## What the task requires
Copy the following rows exactly as they appear.

## Extracted information

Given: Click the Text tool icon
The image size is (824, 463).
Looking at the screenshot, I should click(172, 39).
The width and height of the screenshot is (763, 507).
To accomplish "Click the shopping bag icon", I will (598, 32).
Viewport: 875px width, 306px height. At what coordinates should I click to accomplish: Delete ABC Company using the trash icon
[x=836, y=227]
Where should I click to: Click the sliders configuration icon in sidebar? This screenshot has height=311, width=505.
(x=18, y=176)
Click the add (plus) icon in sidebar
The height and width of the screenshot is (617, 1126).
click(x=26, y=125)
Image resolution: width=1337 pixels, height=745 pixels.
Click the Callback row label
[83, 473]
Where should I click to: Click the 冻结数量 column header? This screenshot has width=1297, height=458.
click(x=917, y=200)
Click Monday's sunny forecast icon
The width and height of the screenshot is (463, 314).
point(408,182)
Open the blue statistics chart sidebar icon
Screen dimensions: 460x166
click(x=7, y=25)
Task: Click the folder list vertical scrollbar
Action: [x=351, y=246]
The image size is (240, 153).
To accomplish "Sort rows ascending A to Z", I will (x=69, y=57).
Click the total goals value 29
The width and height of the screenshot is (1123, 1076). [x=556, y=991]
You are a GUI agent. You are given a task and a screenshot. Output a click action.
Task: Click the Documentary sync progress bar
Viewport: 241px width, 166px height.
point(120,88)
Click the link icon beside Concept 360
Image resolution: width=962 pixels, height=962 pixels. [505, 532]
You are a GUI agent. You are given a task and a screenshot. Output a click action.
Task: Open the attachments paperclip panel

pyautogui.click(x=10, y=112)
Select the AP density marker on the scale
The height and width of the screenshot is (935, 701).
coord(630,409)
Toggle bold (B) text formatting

## Finished exercise
Given: Click the Text tool icon
The image size is (824, 463).
Looking at the screenshot, I should click(172, 39).
The width and height of the screenshot is (763, 507).
To accomplish "Click the shopping bag icon", I will (598, 32).
Viewport: 875px width, 306px height. At what coordinates should I click to accomplish: Delete ABC Company using the trash icon
[x=836, y=227]
Where should I click to: Click the sliders configuration icon in sidebar? This screenshot has height=311, width=505.
(x=18, y=176)
Click the add (plus) icon in sidebar
The height and width of the screenshot is (617, 1126).
click(x=26, y=125)
Image resolution: width=1337 pixels, height=745 pixels.
Click the Callback row label
[83, 473]
Where should I click to: Click the 冻结数量 column header? This screenshot has width=1297, height=458.
click(x=917, y=200)
Click Monday's sunny forecast icon
The width and height of the screenshot is (463, 314).
point(408,182)
Open the blue statistics chart sidebar icon
Screen dimensions: 460x166
click(x=7, y=25)
Task: Click the folder list vertical scrollbar
Action: [x=351, y=246]
The image size is (240, 153).
To accomplish "Sort rows ascending A to Z", I will (x=69, y=57).
Click the total goals value 29
The width and height of the screenshot is (1123, 1076). [x=556, y=991]
You are a GUI agent. You are given a task and a screenshot. Output a click action.
Task: Click the Documentary sync progress bar
Viewport: 241px width, 166px height.
point(120,88)
Click the link icon beside Concept 360
Image resolution: width=962 pixels, height=962 pixels. [505, 532]
You are a GUI agent. You are given a task and a screenshot. Output a click action.
Task: Open the attachments paperclip panel

pyautogui.click(x=10, y=112)
Select the AP density marker on the scale
The height and width of the screenshot is (935, 701).
coord(630,409)
Toggle bold (B) text formatting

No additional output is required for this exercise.